Successful Cleveland Clinic caters to 'paying' patients, cash, check, or insurance
[Politico] CLEVELAND ‐ On the Cleveland Clinic’s sprawling campus one day last year, the hospital’s brain trust sat in all-white rooms and under soaring ceilings, looking down on a park outside and planning the next expansion of the $8 billion health system. A level down, in the Clinic’s expansive alumni library, staff browsed century-old texts while exhausted doctors took naps in cubbies. And in the basement, a cutting-edge biorobotics lab was simulating how humans walk using a cyborg-like meld of metallic and cadaver parts.

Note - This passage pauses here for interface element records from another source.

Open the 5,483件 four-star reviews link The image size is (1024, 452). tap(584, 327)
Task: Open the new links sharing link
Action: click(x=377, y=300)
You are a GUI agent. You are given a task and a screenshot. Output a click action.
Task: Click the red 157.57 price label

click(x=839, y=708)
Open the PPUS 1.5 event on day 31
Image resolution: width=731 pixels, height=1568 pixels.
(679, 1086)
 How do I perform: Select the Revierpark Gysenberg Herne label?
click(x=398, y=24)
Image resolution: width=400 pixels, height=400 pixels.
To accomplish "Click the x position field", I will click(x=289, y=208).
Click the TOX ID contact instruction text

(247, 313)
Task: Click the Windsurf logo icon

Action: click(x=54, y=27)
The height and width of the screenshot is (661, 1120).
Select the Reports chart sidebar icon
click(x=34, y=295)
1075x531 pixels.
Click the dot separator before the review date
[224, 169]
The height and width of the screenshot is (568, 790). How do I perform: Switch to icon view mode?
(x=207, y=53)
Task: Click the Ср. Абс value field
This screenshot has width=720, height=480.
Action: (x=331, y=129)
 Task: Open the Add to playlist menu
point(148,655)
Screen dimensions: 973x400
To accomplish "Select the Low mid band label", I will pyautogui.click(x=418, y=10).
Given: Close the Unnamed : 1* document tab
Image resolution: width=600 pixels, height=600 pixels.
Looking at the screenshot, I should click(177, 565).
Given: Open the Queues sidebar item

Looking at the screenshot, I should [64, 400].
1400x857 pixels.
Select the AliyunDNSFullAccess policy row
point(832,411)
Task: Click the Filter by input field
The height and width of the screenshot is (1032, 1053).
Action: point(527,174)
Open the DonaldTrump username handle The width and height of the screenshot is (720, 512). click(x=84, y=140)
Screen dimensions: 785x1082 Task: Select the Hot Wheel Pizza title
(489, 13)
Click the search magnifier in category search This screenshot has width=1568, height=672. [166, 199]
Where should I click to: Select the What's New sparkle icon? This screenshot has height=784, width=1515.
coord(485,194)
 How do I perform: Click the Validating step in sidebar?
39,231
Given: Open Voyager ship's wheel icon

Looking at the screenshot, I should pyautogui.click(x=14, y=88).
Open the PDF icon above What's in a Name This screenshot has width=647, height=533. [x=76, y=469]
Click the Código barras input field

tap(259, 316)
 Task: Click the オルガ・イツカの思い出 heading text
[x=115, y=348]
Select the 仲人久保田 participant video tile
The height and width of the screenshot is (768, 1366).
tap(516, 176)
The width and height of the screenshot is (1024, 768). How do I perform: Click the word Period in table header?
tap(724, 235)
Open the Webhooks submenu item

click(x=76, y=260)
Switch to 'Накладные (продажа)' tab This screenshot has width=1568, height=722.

And about a block away -- and across the street that separates the Clinic from the surrounding Fairfax neighborhood -- a woman named Shelley Wheeler was trying to reattach the front door of her house. She’d had a break-in the night before.
Wheeler has lived in the neighborhood for almost 50 years and seen it wither; her street is dotted by vacant lots and blighted homes. Infant mortality is almost three times the national average. But she’s also warily watched as one player continues to grow: The health system with gleaming towers that are visible from her front stoop.
"Cleveland Clinic is just eating everything up that they can," she said, pointing to the 17-block stretch of land where the system has steadily expanded -- to the frustration and protests of Wheeler and her neighbors.
"At some point, Cleveland Clinic is going to come" for her land, she added. "When, we don’t know. I’m trying to save my house," Wheeler said -- before excusing herself to meet with police, investigating her break-in.